The 90-Day Letter Notices of Deficiency following audit included estate tax deficiency in Thelma's estate of $9.8 million, plus the proposed $1.9 million negligence penalty. A companion and alternative deficiency notice for gift taxes, $8.3 million, was issued - but eliminated by the Court, which went with the estate tax deficiency approach. Right out of the box, the estate conceded an estate increase in value of $3.4 million as Garza failed to report certain items, including money Thelma received when she liquidated her IRA(!).
So the Court, in introducing the Opinion section to its decision. stated the main issue to be decided is "what else should have been included - - specifically, whether Thelma's transfers to the FLPs and the subsequent private annuity transaction were valid under sections 2035, 2036 and 2038", plus several other issues. Essentially, without belaboring the facts and failings of the attorney, the Court concluded the private annuity was a sham and the partnerships should be disregarded(including all claimed "discounts") under sections 2036 and 2038 - lots of detail in the opinion to analyze on these points.
This appears to be the ultimate "house of cards" situation, i.e. the private annuity disregarded, the partnerships disregarded, and the above-referenced "mangling" of the predeceased husband's estate resulting in the maximum possible value in Thelma's estate subject to estate tax. The only issue won by the estate related to the negligence penalty, perhaps due to the obvious trusting nature of the family and its having been open with the Service throughout the process of the case.
A reading of this case provides insights into the Tax Court's perceived factors both as to the "bona fide sale" exception to Secs. 2036 and 2038 and as to the issues under Secs. 2036(a)(1) and (a)(2) designed to bring back into the estate assets transferred in essentially testamentary fashion. I recommend that tax practitioners review the factors presented by the Court in these areas, considering them in future planning.

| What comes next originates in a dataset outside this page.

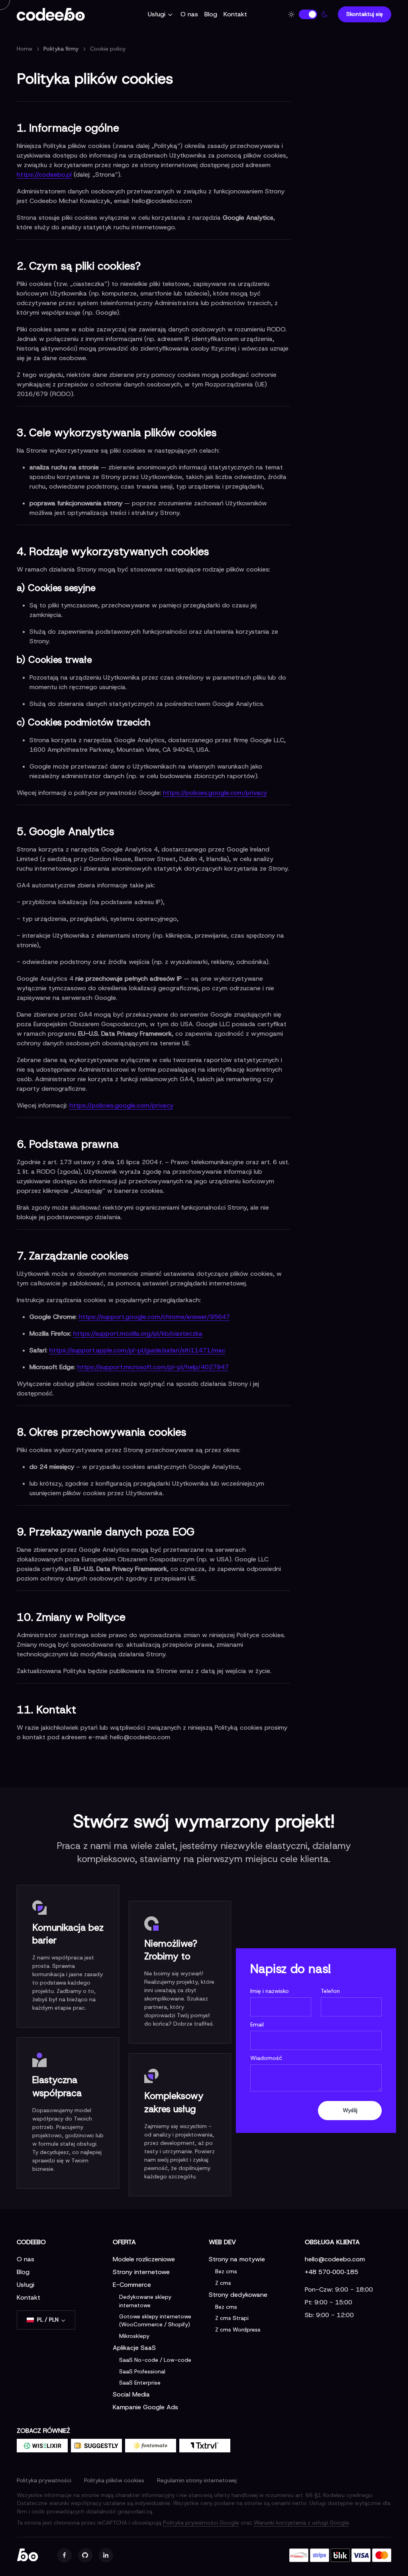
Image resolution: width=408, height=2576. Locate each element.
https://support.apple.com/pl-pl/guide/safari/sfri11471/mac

I sincerely hope this review of Hurford is helpful to my readers - no doubt more cases will come down on FLPs, hopefully some will confirm the propriety of this approach to wealth preservation. However, the advisors and the client must be in sync with the plan and not try and, especially with someone suffering from severe illness, eliminate virtually all estate tax.
Again, regards and enjoy the Holiday Season!